The increase in quantity and quality of production disrupted the economy and how people worked. More slaves were imported into the South to produce even more cotton. Northerners left their farms and moved into cities when the mass production of steel took off in the 1860s.

But as the economy heated up, activists and workers started calling for workplace protections and the right to unionize. The labor movement swelled as it fought to check big business and win rights for workers’ safety, health and prosperity.

What issues led to the federal holiday of Labor Day in 1894, and what issues persisted afterward?

The first American Labor Day parade was held in New York City on September 5, 1882. (Frank Leslie’s Weekly Illustrated Newspaper)

Adam Smith extols the division of labor. (1776)

A hallmark of the Industrial Revolution was the idea of creating uniform machine parts that could be interchanged easily with minimal loss of production time. The famed economist Adam Smith saw that the same concept of interchangeability could be applied to humans to produce goods. This idea later evolved into the assembly line, made famous by Henry Ford in his automobile plants. In his seminal work The Wealth of Nations, Smith describes the clear benefits of dividing the production of goods into many small tasks, and predicts how that system will lead to “universal opulence” for all classes.

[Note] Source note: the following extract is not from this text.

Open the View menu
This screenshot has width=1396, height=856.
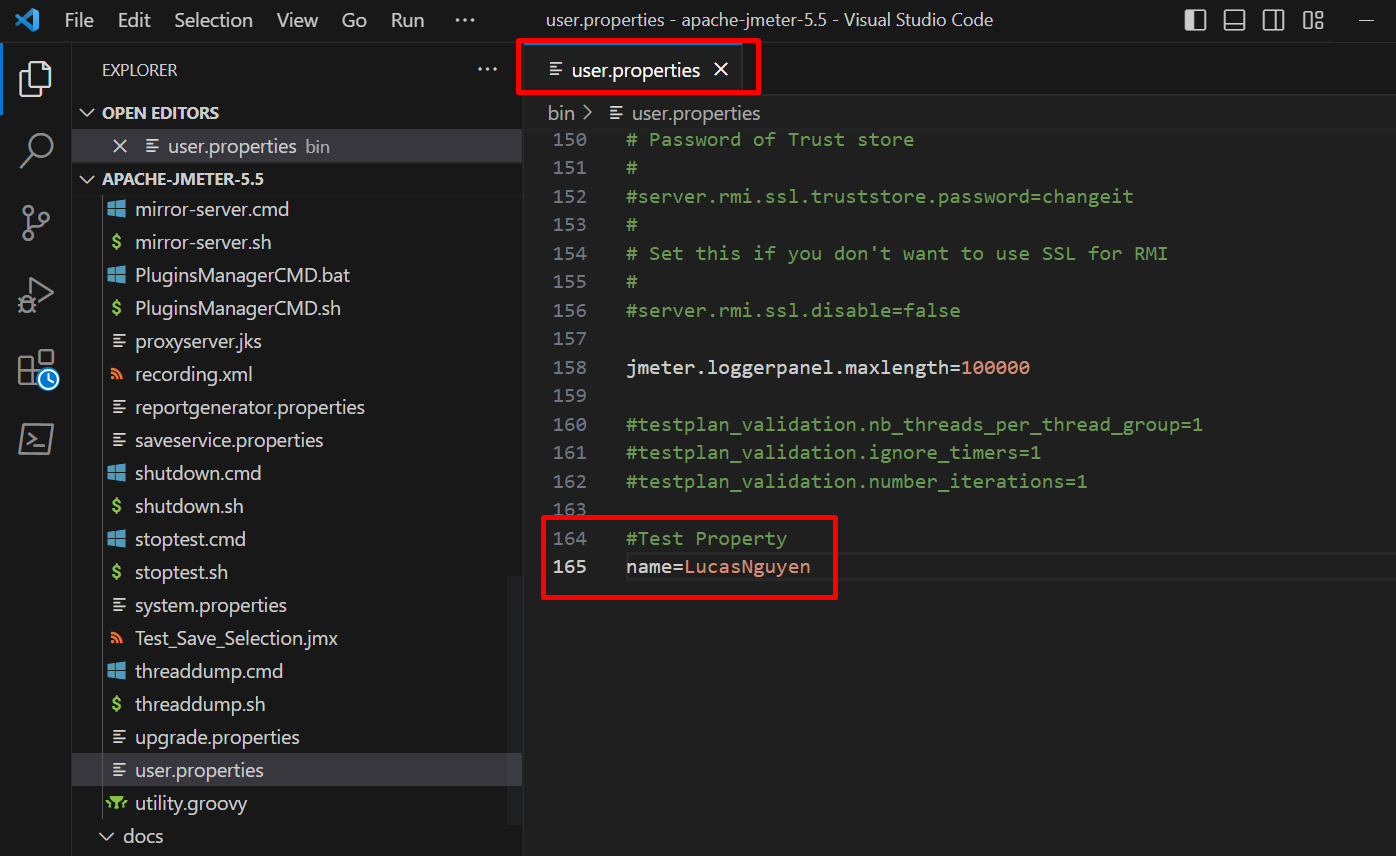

But in the way in which this business is now carried on, not only the whole work is a peculiar trade, but it is divided into a number of branches, of which the greater part are likewise peculiar trades. One man draws out the wire, another straights it, a third cuts it, a fourth points it, a fifth grinds it at the top for receiving, the head; to make the head requires two or three distinct operations; to put it on is a peculiar business, to whiten the pins is another; it is even a trade by itself to put them into the paper; and the important business of making a pin is, in this manner, divided into about eighteen distinct operations, which, in some manufactories, are all performed by distinct hands, though in others the same man will sometimes perform two or three of them. . . .

It is the great multiplication of the productions of all the different arts, in consequence of the division of labour, which occasions, in a well-governed society, that universal opulence which extends itself to the lowest ranks of the people.

Workers in a factory are divided up to do simple, repetitive tasks.

An essayist laments the plight of “wage slaves.” (1840)

As the Industrial Revolution gripped the United States, many towns and villages swelled with workers eager to find the low-skill work that Adam Smith celebrated. Many, indeed, earned more than they had before as farmers, but soon found themselves trapped in poor working conditions. In this article published in the Boston Quarterly Review, well-known essayist Orestes Brownson criticized what he deemed “wage slavery.”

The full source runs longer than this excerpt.